Depuis 2016, la France est pourtant sommée d'agir pour mettre un terme à des « actes inhumains et dégradants » par des instances internationales comme le Comité contre la torture de l'ONU et le Conseil de l'Europe, mais aussi, en interne, la délégation interministérielle à la lutte contre le racisme, l'antisémitisme et la haine anti-LGBT, la Défenseure des droits et le Conseil d’Etat (4).

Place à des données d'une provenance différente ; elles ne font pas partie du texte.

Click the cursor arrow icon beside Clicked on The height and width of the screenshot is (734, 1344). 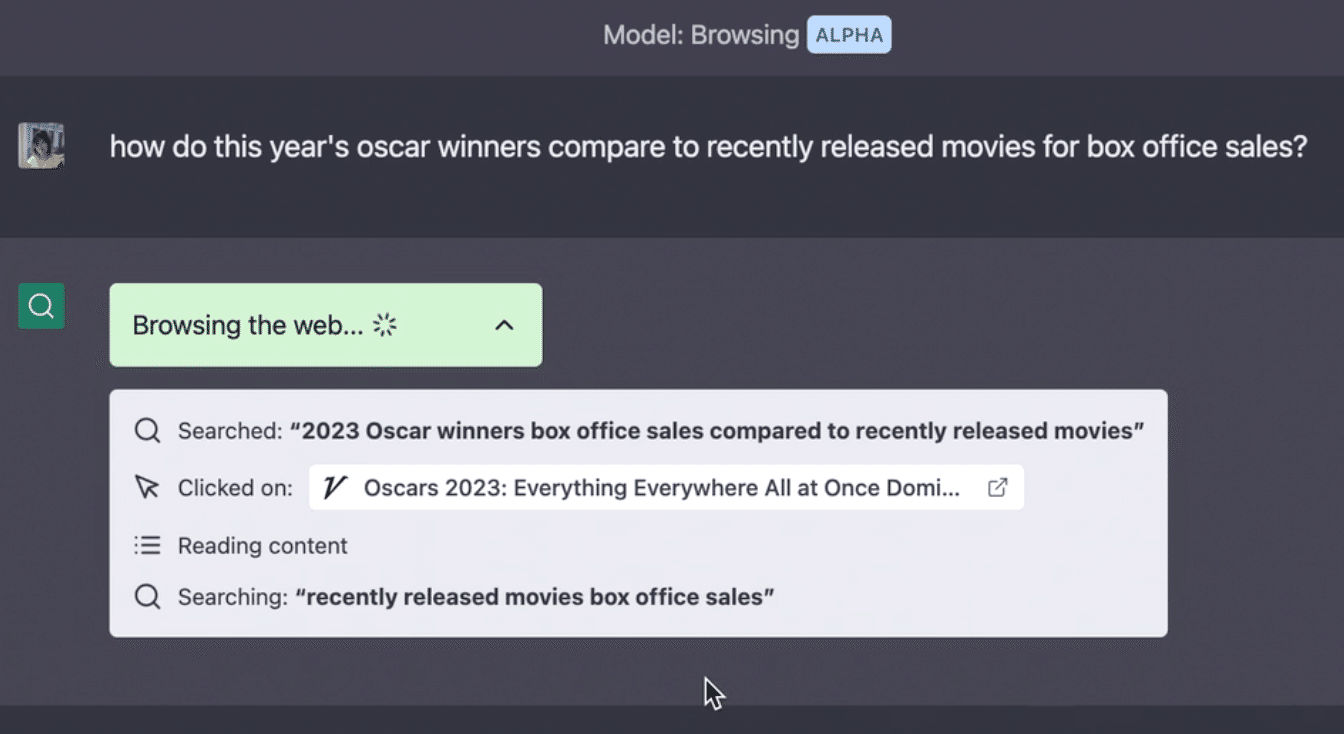(x=147, y=488)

Pour Laura, l’autre sujet important, c’est « la transidentité », notamment sa reconnaissance par l’administration. L’enquête LGBTQI+ Pride 2023, menée par l’institut de sondage IPSOS, montre que 63 % des Français·e·s jugent que les personnes transgenres sont « énormément ou beaucoup discriminées ». 55 % considèrent que les adolescent·e·s devraient être autorisé·e·s à débuter un parcours de transition s’iels ont l’accord de leurs parents. Mais iels ne sont plus que 44 % à considérer que les documents délivrés par l’Etat (passeport, carte d’identité…) devraient comporter une autre option que « homme » et « femme » pour les personnes qui ne s’identifient ni à l’un ni à l’autre genre (5). En janvier 2023, la Cour Européenne des Droits de l’Homme avait validé le refus de l’Etat français de faire figurer la mention « sexe neutre » sur les documents d’état civil.

 

Une agression tous les deux jours

« A chaque fois qu’il y a des progrès, il y a des réactions de repli », souligne Kaya. C’est aussi l’avis de Flora Botler, co-directrice de l’observatoire LGBTQI+ de la fondation Jean Jaurès, qui a publié le 16 mai dernier un rapport sur la haine LGBTQI+ en France (6). En 2022, elle a enregistré 53 % de signalements en plus par rapport à 2021, notamment de propos LGBTphobes dans les médias ou sur les sites dits de la « fachosphère ».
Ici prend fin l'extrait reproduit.